That is why we were sure that, in principle, nothing threatened us. We thought that it would be according to the scenario of 2014. Well, like some fighting somewhere near Mariupol. Well, I thought I would go to work, to film something, and that it was nothing special. No one could assume that the city would be wiped off the face of the earth. For me, the war began probably on 2 March when the power supply disappeared... Well, the electricity disappeared first. I don’t remember the exact date when it was gone. A day later, the power supply was resumed. Well, it happens. We were not really concerned about that. The Internet and the telephone connection were gone. Well, we thought again that it was because the power supply was cut off. After some time, power substations switched off and that was why the telecommunications were turned off too.
And when on 2 March everything blacked out completely, when heating, gas supply and everything else was cut off too, then a feeling of anxiety set in.
Well, we all were used to artillery volleys in Mariupol, we all got used to hearing the sounds of artillery on the outskirts. We have been hearing it since [20]14, and basically, this did not frighten us. In fact, we all were used to it, especially I in my work. And when it started to thunder really clear and loud, I understood that it was getting closer, closer, and closer. Then I already became a little anxious.
Well, and when it started to hit not far from us, let’s say, in close proximity to our house, then I understood that things were really looking bad and it would not end in anything good, that’s for sure.

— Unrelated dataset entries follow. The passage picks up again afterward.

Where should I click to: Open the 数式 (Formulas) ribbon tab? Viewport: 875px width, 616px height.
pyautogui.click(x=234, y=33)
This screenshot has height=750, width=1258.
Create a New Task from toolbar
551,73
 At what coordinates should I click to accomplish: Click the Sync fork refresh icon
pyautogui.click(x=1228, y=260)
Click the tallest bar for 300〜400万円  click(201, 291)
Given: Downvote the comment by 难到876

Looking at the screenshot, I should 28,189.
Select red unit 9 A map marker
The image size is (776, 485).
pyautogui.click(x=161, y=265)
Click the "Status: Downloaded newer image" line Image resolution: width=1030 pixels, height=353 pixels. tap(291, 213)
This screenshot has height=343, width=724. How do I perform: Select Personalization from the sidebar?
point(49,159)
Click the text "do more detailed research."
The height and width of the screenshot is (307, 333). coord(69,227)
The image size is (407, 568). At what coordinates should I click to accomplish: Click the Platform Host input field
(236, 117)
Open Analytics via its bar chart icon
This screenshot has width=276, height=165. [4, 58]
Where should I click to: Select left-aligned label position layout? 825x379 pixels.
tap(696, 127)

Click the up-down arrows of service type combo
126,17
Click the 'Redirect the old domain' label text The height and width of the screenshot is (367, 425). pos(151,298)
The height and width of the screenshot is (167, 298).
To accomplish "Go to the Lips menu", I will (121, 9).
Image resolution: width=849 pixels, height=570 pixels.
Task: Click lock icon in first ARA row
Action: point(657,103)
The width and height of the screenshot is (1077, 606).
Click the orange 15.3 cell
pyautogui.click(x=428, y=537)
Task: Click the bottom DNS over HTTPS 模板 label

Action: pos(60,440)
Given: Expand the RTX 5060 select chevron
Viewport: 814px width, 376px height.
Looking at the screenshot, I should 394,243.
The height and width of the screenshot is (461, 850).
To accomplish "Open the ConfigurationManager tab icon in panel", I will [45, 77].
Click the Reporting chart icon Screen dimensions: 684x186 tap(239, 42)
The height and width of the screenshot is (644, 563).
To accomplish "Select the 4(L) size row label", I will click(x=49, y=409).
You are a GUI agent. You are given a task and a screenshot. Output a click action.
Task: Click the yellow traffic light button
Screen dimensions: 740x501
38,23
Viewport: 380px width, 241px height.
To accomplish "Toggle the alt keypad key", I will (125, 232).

My brother’s house, where I was staying with him, yes... It happened so that on 6 March the house was hit. Well, panic started to grow in Mariupol a little earlier because everything closed down much earlier. Shops and everything else did not work at all, and local residents actively engaged in looting. Obviously, grocery stores were ransacked the first. Well, that was before 6 March, and my brother’s house was hit exactly on 6 March, at 05:50 in the morning.
The day before, I sent my brother to spend the night in the basement because I believed that we needed to hide in the basement. Artillery shells landed closer and closer, some of them even reached the territory of the regional hospital. And it is not far from us, I could see it from the window. We began to take shelter in the basement but we did not yet spend the whole night there. We just went down to the basement during the shellfire and went back up to our flat to spend the night. On 5 March, I sent my brother to the basement while I myself went up to the flat and stayed for the night there. I thought that it would be better that way, and so on 6 March, at 05:50 in the morning, I was standing in the kitchen and looking out of the window.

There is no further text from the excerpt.